Surgeon’s Experience is Part of Broader Problem

Stephanie Jo Dyer, MD

I am heartsick about the surgeon’s perioperative experience recounted in the summer 2004 issue of the APSF Newsletter. I take him at his word that he considers anesthesia a team member, a colleague, and that he did not receive a true consultant’s expertise.

Unfortunately, the vast majority of surgeons want what I call “Nike Anesthesia”—Just Do It. They don’t want to find out that the patient has trepidation and may be better off rescheduling for another day. Surgeons don’t want to find out the their patient is a previously undiagnosed hypertensive or diabetic. Many surgeons do not do even vital signs in their offices before scheduling surgeries. I recall 1 surgeon arguing with me about an undiagnosed hypertensive with a diastolic of 140, rechecked multiple times, who was coming in for a knee scope. Another incident involved a middle-aged woman coming for blepharoplasty, who was clearly having angina and a left strain pattern on the EKG. When I stated I would cancel the case, the nurse administrator asked why we couldn’t do the case under straight local. When the surgeon arrived, he thanked me and transferred the patient who underwent PTCA within hours. The administrator is always standing right behind the surgeon—more cases equal more billings.

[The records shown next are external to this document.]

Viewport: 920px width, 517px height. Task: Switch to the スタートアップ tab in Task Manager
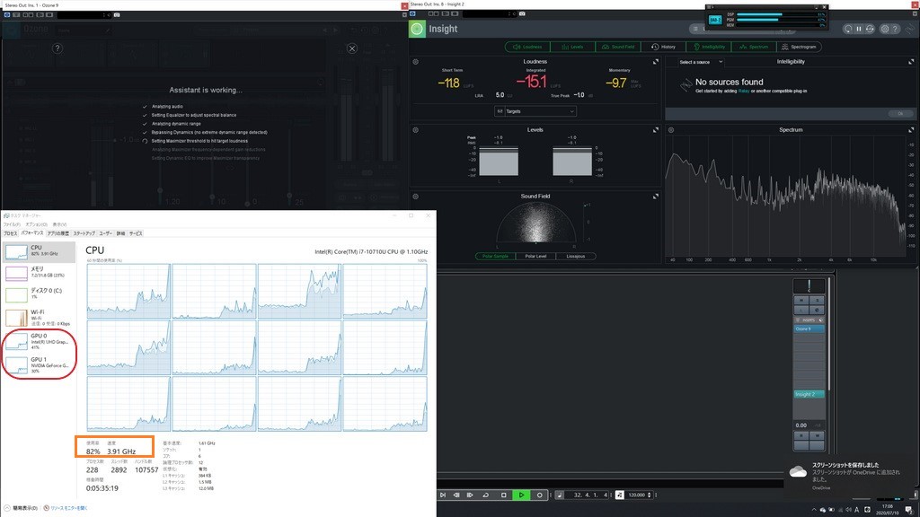pos(84,232)
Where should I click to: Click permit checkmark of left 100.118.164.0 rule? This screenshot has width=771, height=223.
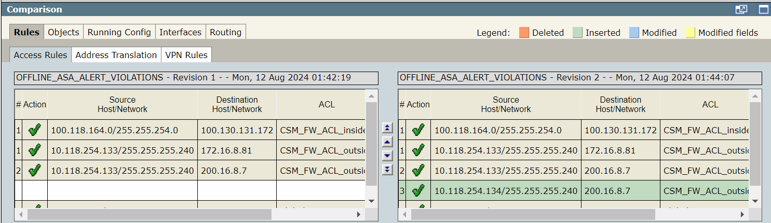(34, 130)
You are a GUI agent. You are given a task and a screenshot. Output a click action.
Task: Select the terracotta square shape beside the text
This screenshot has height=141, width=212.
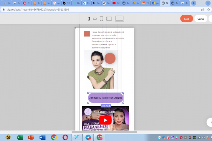click(x=87, y=34)
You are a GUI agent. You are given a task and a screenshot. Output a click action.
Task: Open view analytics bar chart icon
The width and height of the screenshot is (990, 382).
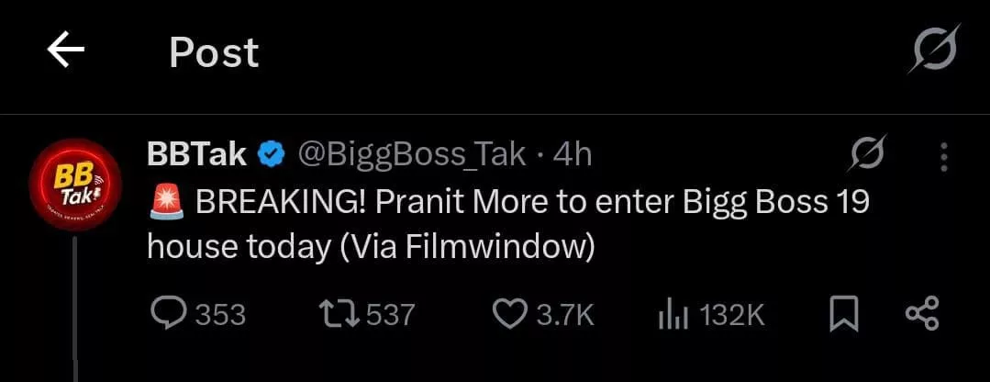673,316
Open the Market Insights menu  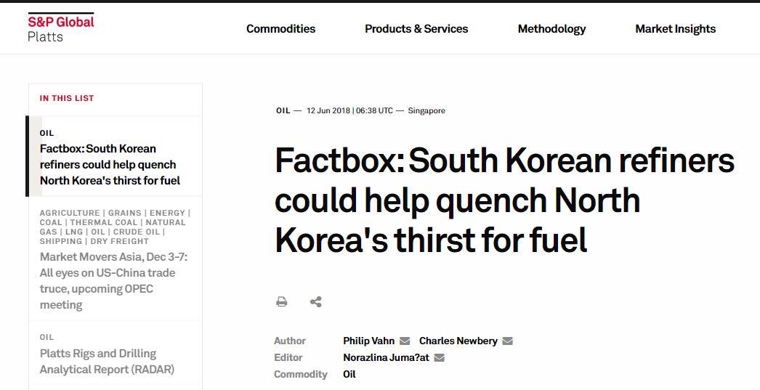(x=675, y=29)
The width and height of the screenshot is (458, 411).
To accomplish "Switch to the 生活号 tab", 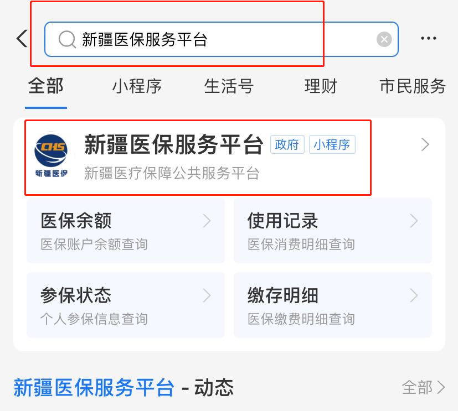I will click(229, 86).
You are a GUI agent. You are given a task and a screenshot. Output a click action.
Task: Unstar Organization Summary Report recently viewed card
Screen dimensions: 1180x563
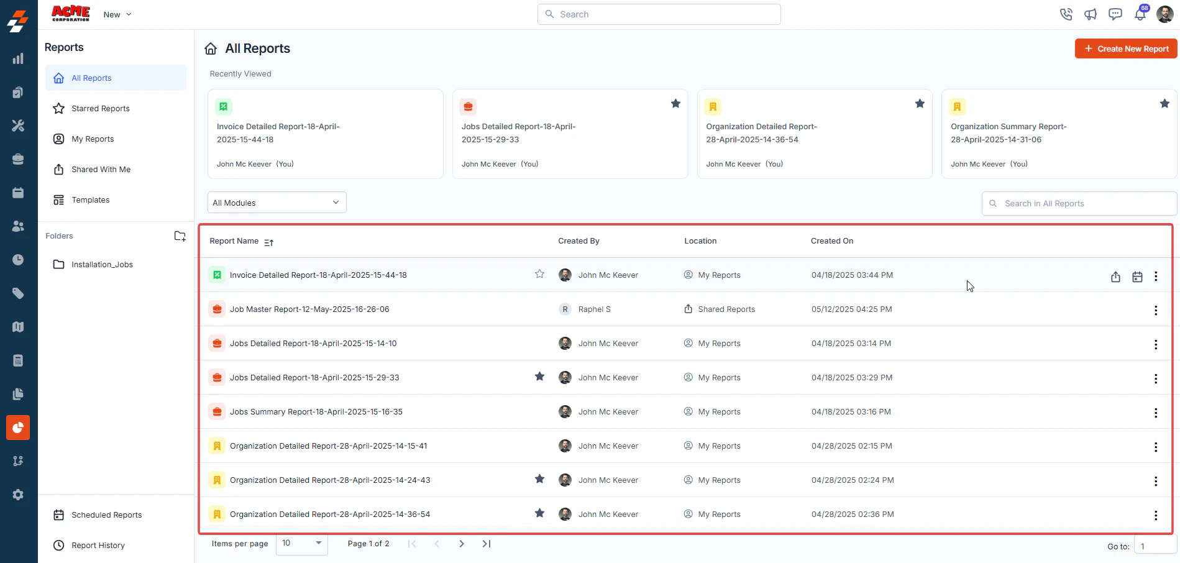(x=1164, y=104)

Meanwhile, anesthesia risk is increasing, production pressure is unbearable, and the system cannot continue this way.

We have only to look as far as Selye and the Yerkes-Dodson curve to know that we are on the path to destruction. The productivity levels business has enjoyed over the past 4 years are simply not sustainable. Now business is complaining about worker’s compensation claims. Business blames the doctors, the ambulatory surgery centers, and the implant manufacturers, but they do not take a look inward at the stresses the workers are under. ACCIDENTS ARE A STRESS-RELATED DISEASE. Whether those accidents are as (thankfully) mild as a lack of common courtesy and consultation in this case, or as egregious as delivering a fatal dose of the wrong drug—accidents kill and maim every day. What we pay for in controlling hours worked and and in more flexible scheduling, along with surgeons abandoning the “Captain of the Ship” mentality, we will more than pay for in lower unemployment and higher morale—leading to fewer sick days and fewer accidents.